The story is told of a woman who returns from a journey of several weeks only to find her father still reading the same page of the Talmud that he was reading when she left.
“Father,” she exclaims, “even a beginner can learn more than one page of Talmud in a few days. I’ve been away for six weeks and you’re still on the same page! Why don’t you turn to a different page?”
“Because,” says the father, “I like this page.”
Sometimes the recitation of our prayers seems so rapid that many of us cannot turn the pages fast enough to keep up with the leader, let alone actually read the prayer. This can be frustrating.
At BEKI, Moishe and I usually announce the page number only when we turn to a different part of the siddur or when we need to read something together. Otherwise, each worshipper is left on their own. When we are trying to offer praise and petition to God we try to minimize distractions. Imagine a conductor interrupting a symphony performance by calling out to the musicians, “Second movement,” or a director announcing to the performers “Act II, Scene I.”

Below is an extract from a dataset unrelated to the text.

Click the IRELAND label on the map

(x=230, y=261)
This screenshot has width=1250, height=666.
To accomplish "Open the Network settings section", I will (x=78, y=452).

Usually it is not important that each worshipper be on the same page as the reader. Rather, you may wish to slowly recite and meditate on just one prayer, regardless of what the congregation is doing, or you may wish to read at your own pace through the service. Sometime you may even wish to review the informative articles at the beginning of our siddur or preview the Torah portion. By tradition we need to be together in prayer only for reciting the Shema and the Qedusha, although togetherness helps when we are praying responsively.
For those who want to be on the same page as the leader, it is best to sit next to someone who is following the service and to glance at their book. Thus, one usually does not need to know “what page we’re on,” because every page is the right page.